Prostate Cancer Clinical Trial
Official title:
Digitally Supporting Lifestyle Changes in Men With Prostate Cancer - Part 2: User-driven Design and Development of a Digital Tool to Support Healthy Lifestyle in Men With Prostate Cancer Based on an Ethnographic Study of the Target Group
The emil project aims to design, develop, implement and evaluate a digital service to support
a healthy lifestyle among men with prostate cancer.
In this second study, men with a history of prostate cancer are invited to participate in the
scoping and design of a digital platform, through three iterations of workshops and
individual interviews, which includes prototyping and other ideation processes.
Finally, the men with a history of prostate cancer will be involved in the usability testing
of the design, to ensure a platform fit for use by the intended users.
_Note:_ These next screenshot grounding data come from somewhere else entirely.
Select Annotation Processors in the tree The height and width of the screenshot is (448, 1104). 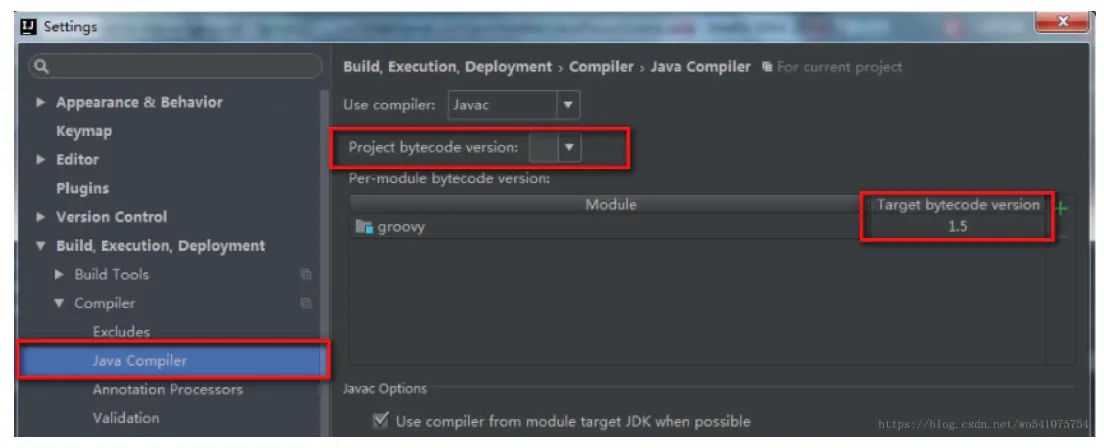168,390
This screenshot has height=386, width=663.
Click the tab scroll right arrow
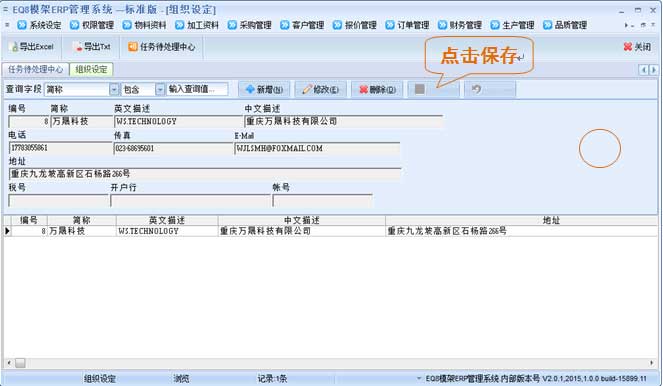point(654,69)
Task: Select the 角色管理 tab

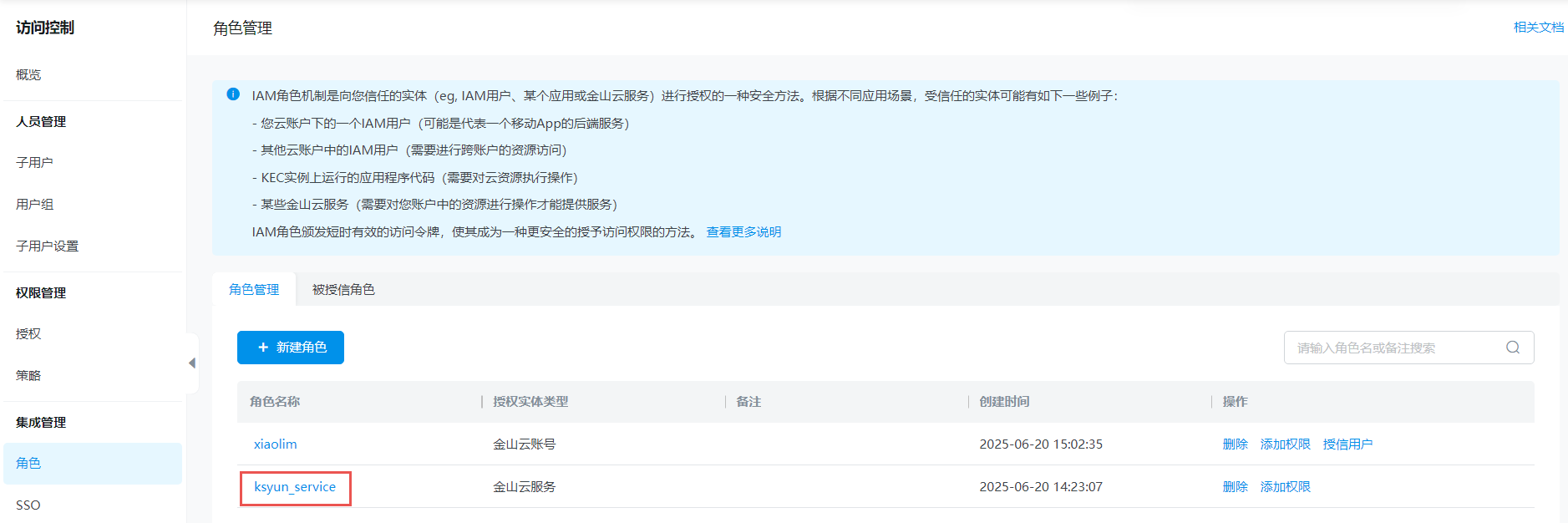Action: point(254,290)
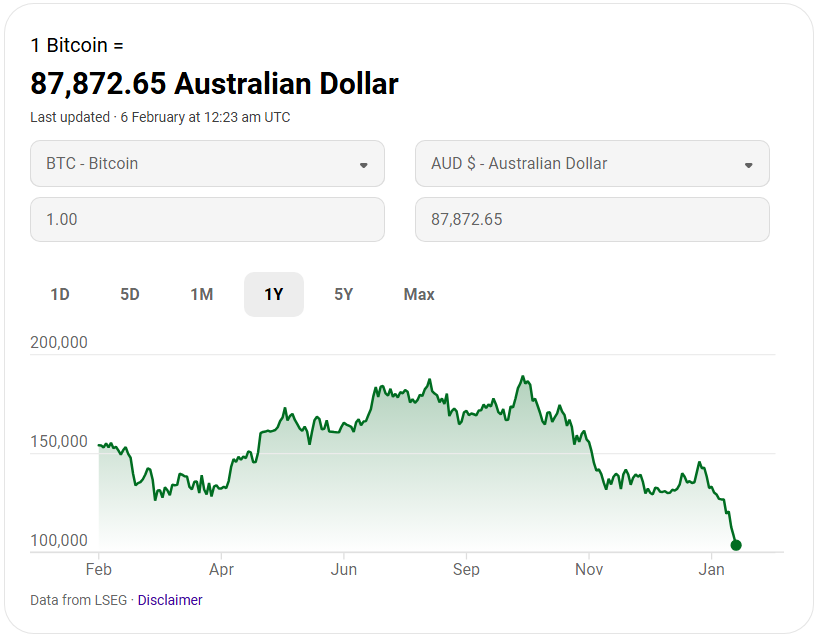Open the Disclaimer link
Image resolution: width=816 pixels, height=643 pixels.
pyautogui.click(x=170, y=600)
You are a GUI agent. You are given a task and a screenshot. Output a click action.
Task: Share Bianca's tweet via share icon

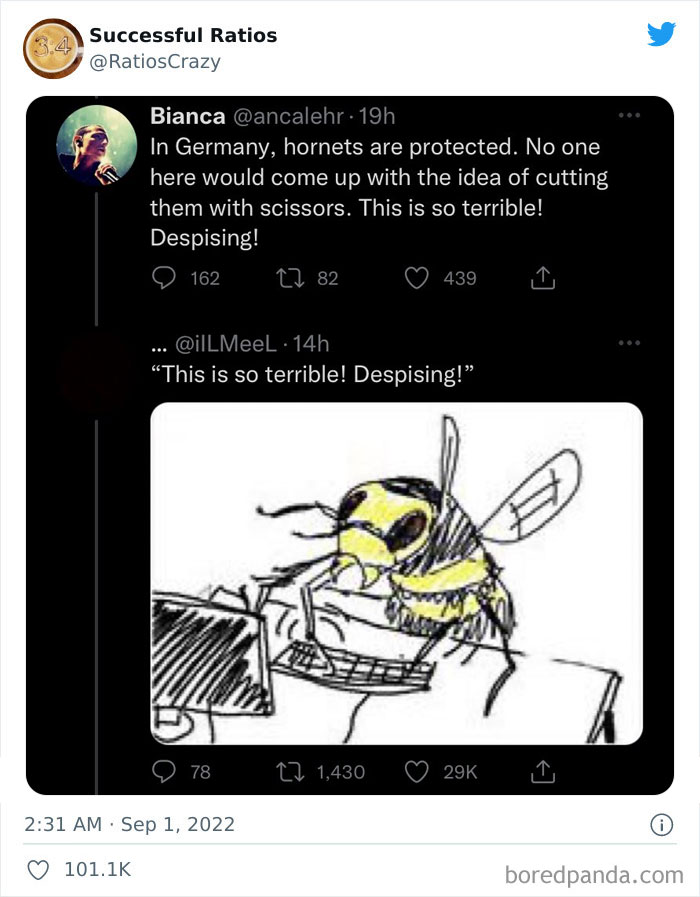541,278
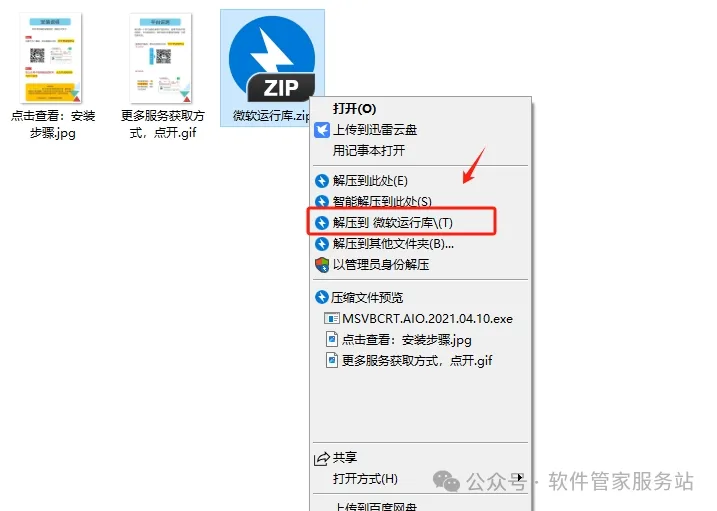717x511 pixels.
Task: Click the share arrow icon next to 共享
Action: [322, 458]
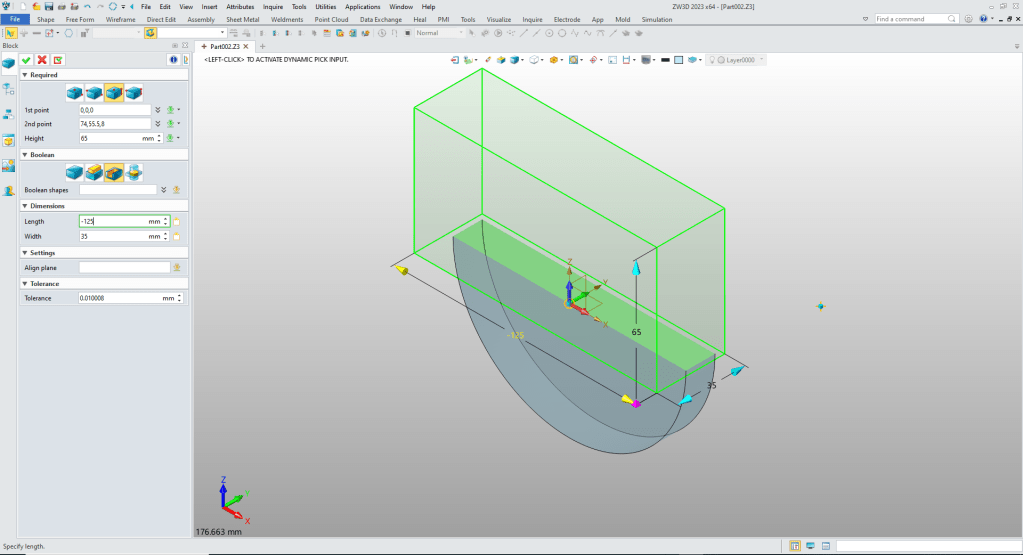Toggle the lock checkbox beside Width

click(176, 237)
In this user-driven study, the methods will be workshops, interviews, usability testing and a
concluding proof of concept testing.
Workshops constitutes the bigger part of the user-driven design and ideation in this project.
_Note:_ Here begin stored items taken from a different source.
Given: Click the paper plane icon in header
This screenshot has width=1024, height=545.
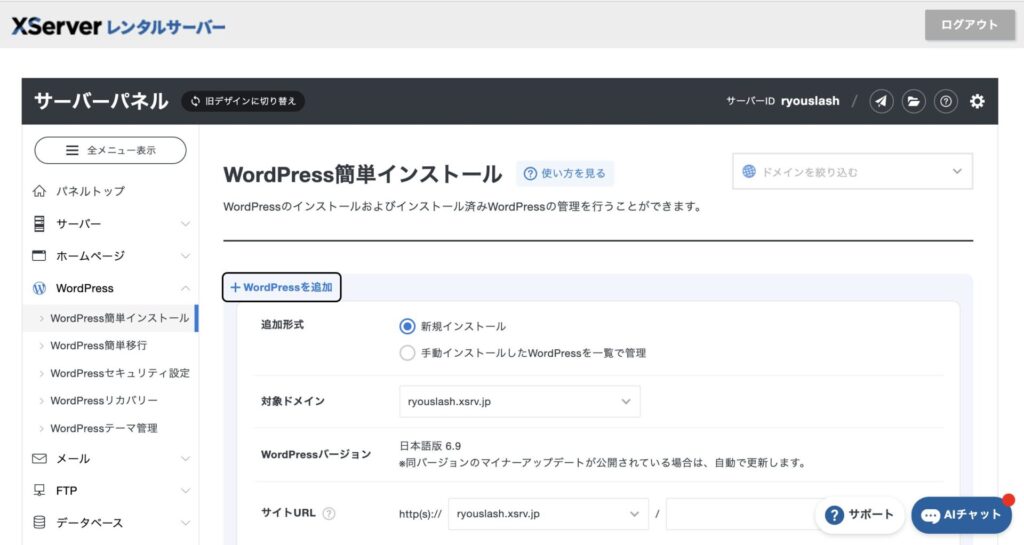Looking at the screenshot, I should [881, 101].
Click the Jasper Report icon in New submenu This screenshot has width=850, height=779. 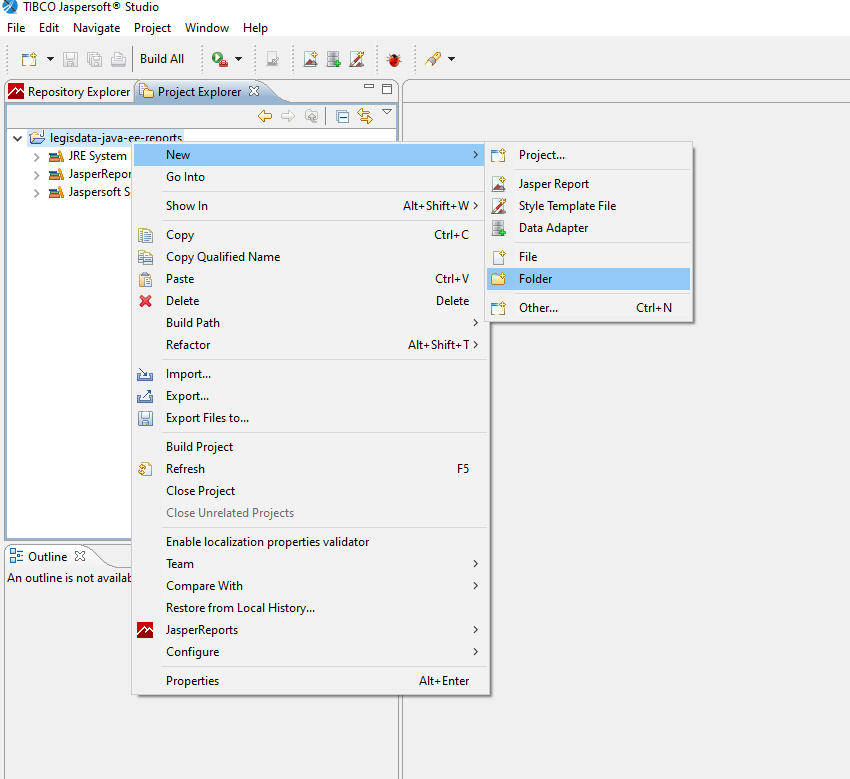point(499,184)

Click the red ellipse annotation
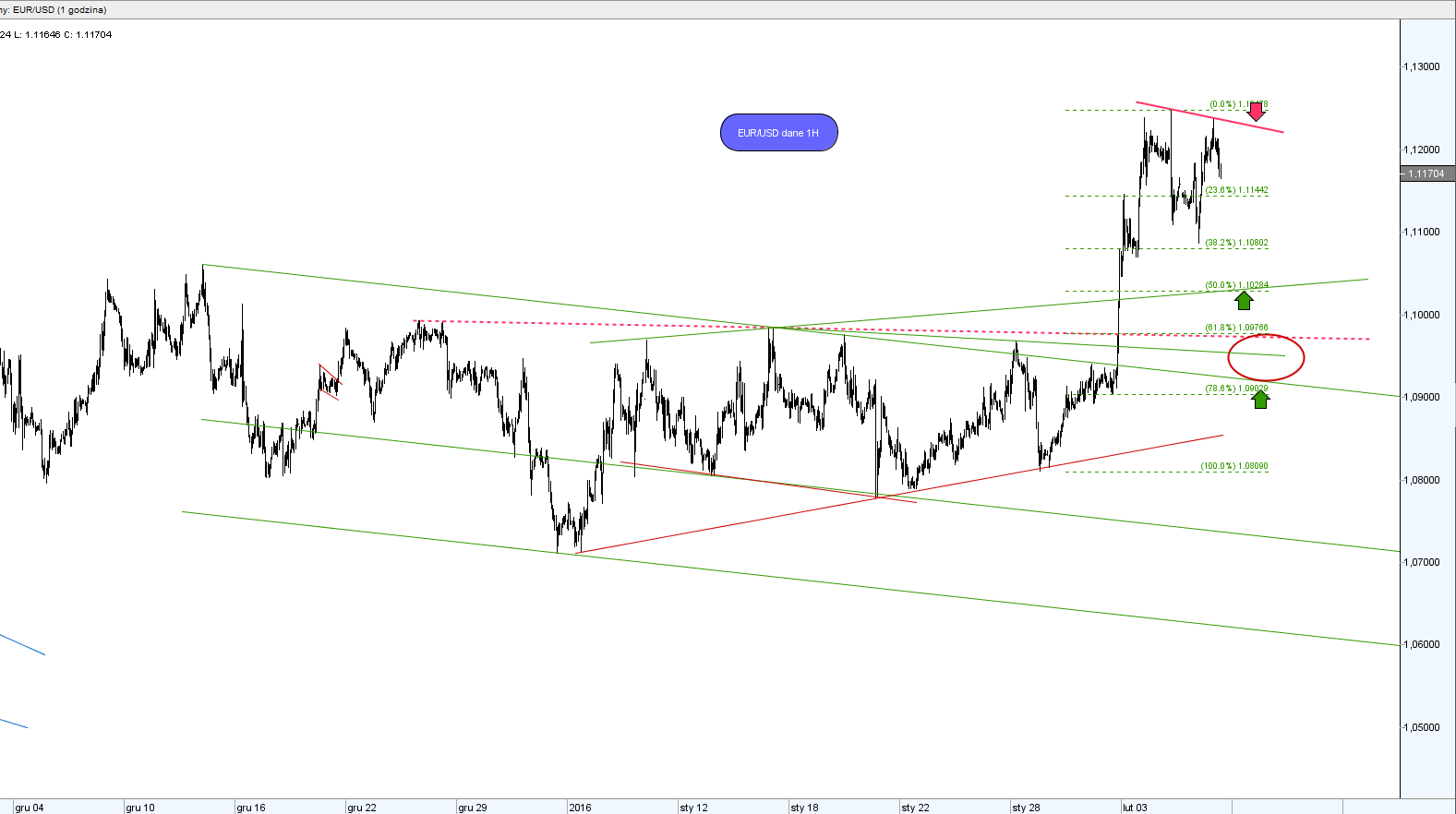click(x=1266, y=357)
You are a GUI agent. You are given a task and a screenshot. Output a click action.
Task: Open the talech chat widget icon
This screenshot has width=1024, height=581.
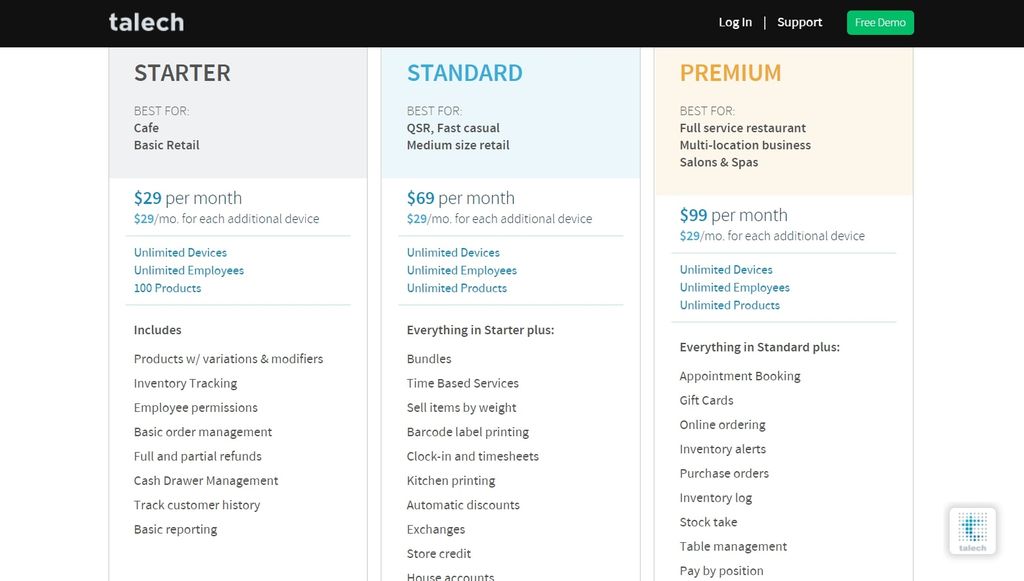click(x=972, y=530)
In workshops a group of people will generate a synergy that opens up for new ideas in a
framed setting. The workshop format uses methods such as affinity diagrams; innovation jams;
and ideation guided through artefacts such as Lego or paper cuts, with the researcher as the
facilitator. After analysing the outcome of each design iteration, the findings will be
incorporated into the design and focus the planning of the succeeding workshops in an
iterative process.
The usability of the design will be tested in between workshops in interviews. The test will
be performed by think aloud testing with the current prototype, recording for data collection
and researchers in the room to observe, facilitate and probe for reflection.
For a more elaborate usability testing to conclude the design phase, a proof of concept will
be performed. In this living lab scenario, the tool will be used at home by end-users in the
intended way. Issues with technical functionality, user interphase, data management and
workflow will surface and can be corrected during the proof of concept, thus consolidating
the service before the feasibility study. Data collection from this part of the study will be
by ongoing dialogue with participants, by e-mail and telephone.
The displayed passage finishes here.